TEXTE EXTRAIT |
Par Maria Paez Victor 

 

Au cours des deux dernières semaines, les Vénézuéliens ont assisté à un événement sans précédent dans leur pays : de nombreuses personnes occupant des postes gouvernementaux de haut niveau ont été arrêtées pour corruption. Tout un réseau de fonctionnaires et d'hommes d'affaires privés qui auraient volé des milliards de dollars à la nation a été découvert autour de trois entreprises publiques clés : la compagnie pétrolière publique PDVSA, l'entité qui supervise la crypto-monnaie (SUNACRIP) et l'industrie sidérurgique publique.

 

Dans un discours sincère à la nation, le président Nicolás Maduro, indigné, les a qualifiés de mafia, et il était évident qu'il se sentait profondément trahi par des personnes qui, jusqu'à présent, avaient toute sa confiance. Il a promis que rien ne serait négligé pour attraper tous les criminels et récupérer les fonds volés au peuple.  Les citoyens ont été très attentifs aux procédures, apportant leur soutien au gouvernement contre des criminels considérés comme des traîtres et exigeant qu'il n'y ait pas d'impunité.

 

Tout a commencé en octobre dernier avec la découverte qu'il manquait sur les comptes du gouvernement 3 milliards de dollars qui auraient dû y être transférés par PDVSA. C'est ce petit fil d'Ariane que les enquêteurs ont commencé à suivre, menant à la compagnie pétrolière, à l'agence de crypto-monnaie, à l'importante industrie sidérurgique d'État, à des hommes d'affaires privés, à un ancien député de l'Assemblée nationale (qui avait été ministre à un moment donné), à un ancien gouverneur, à un maire, et même à quelques juges. À ce jour, près d'une centaine de personnes ont été arrêtées et attendent d'être jugées. [1]

 

Des opérations de blanchiment d'argent ont été découvertes et des biens illicites ont été montrés à la télévision : des entrepôts remplis de centaines d'automobiles flambant neuves, plusieurs immeubles en construction dans un quartier huppé de la capitale, une demi-douzaine d'avions (dont l'un a été retrouvé bourré de dollars) et plusieurs hôtels particuliers dans le quartier le plus huppé de Caracas où auraient eu lieu des orgies et où aurait été entretenu un réseau de prostitution. De nombreux accusés sont en train de passer aux aveux et de donner des informations afin d'obtenir des peines plus légères.

LIGNES DE DONNÉES |

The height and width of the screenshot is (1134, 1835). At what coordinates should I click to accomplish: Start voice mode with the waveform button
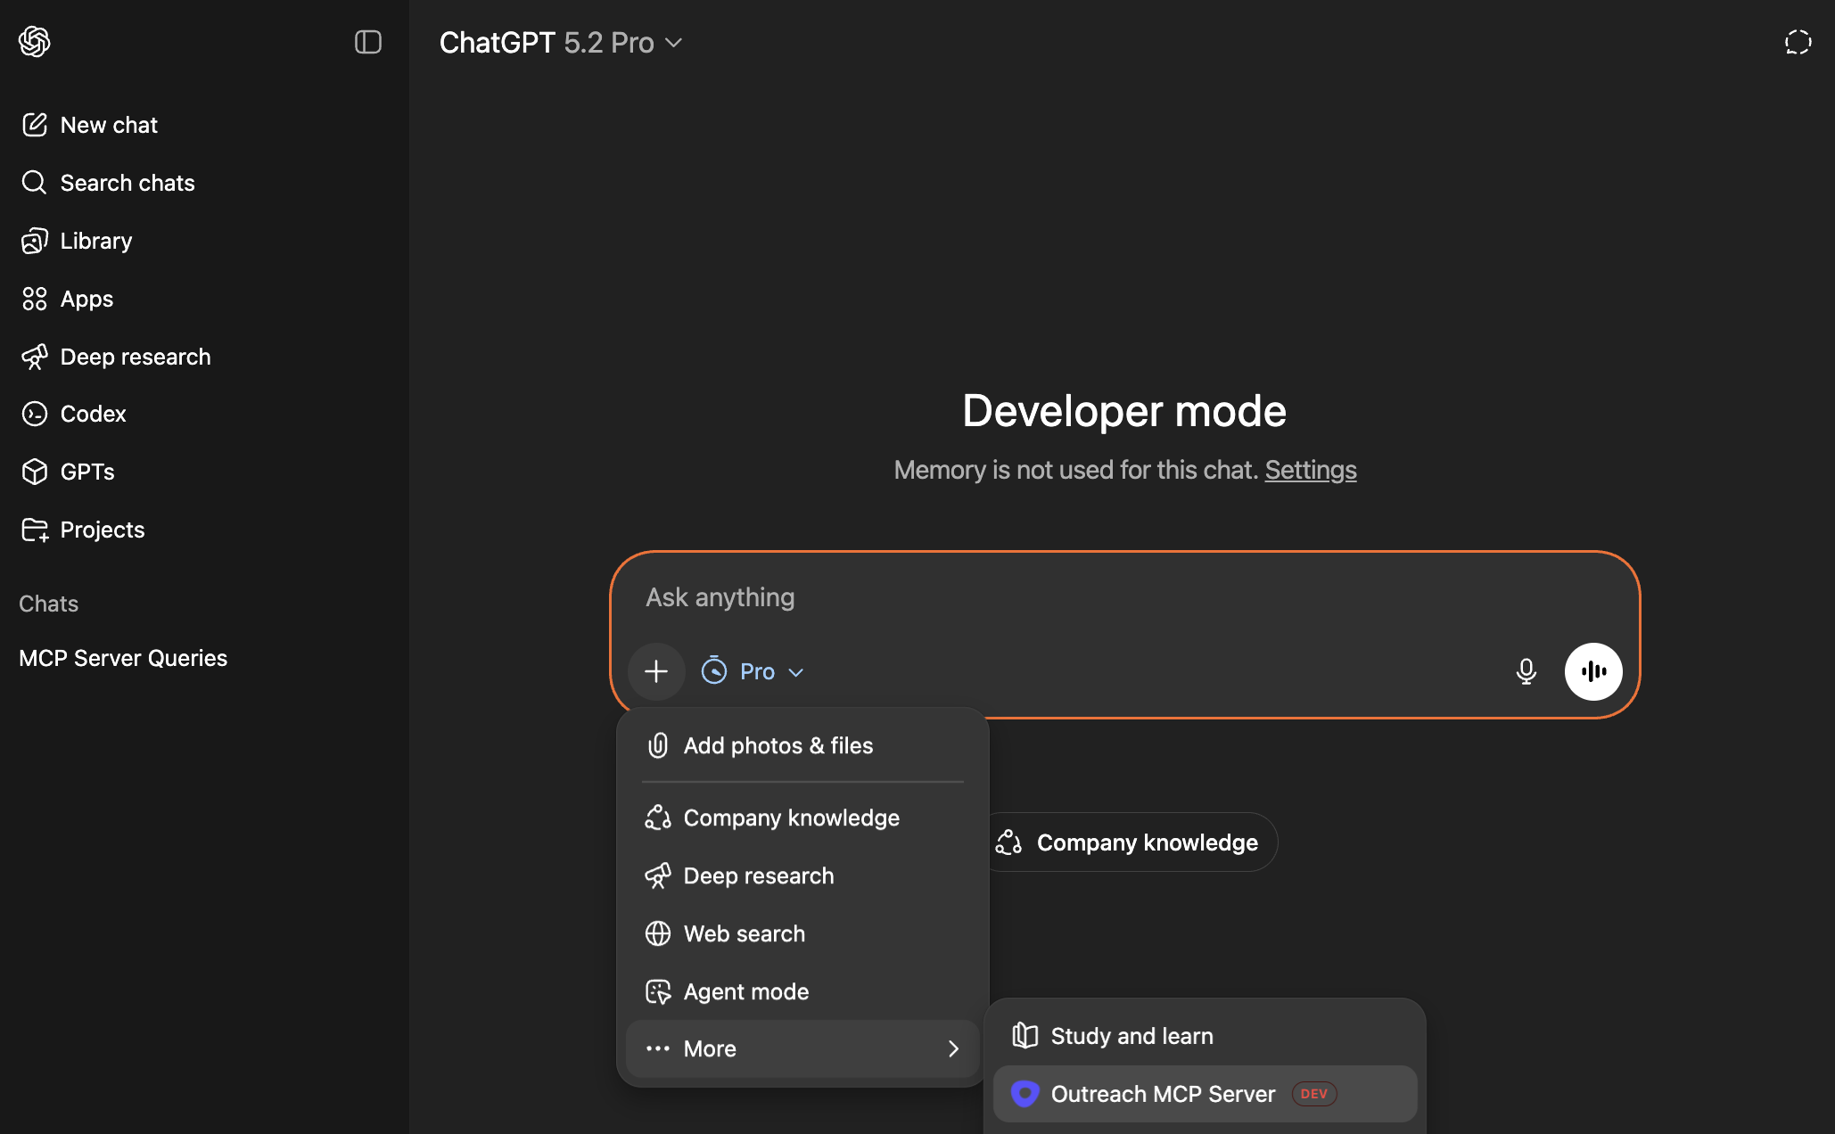coord(1592,671)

ÉNONCÉ DE L'EXERCICE | Veuillez relever, dans le texte extrait, tous les biens illicites qui ont été montrés à la télévision. Appuyez-vous uniquement sur le texte extrait.

RÉPONSE COMPLÈTE |
- des entrepôts remplis de centaines d'automobiles flambant neuves
- plusieurs immeubles en construction dans un quartier huppé de la capitale
- une demi-douzaine d'avions, dont l'un a été retrouvé bourré de dollars
- plusieurs hôtels particuliers dans le quartier le plus huppé de Caracas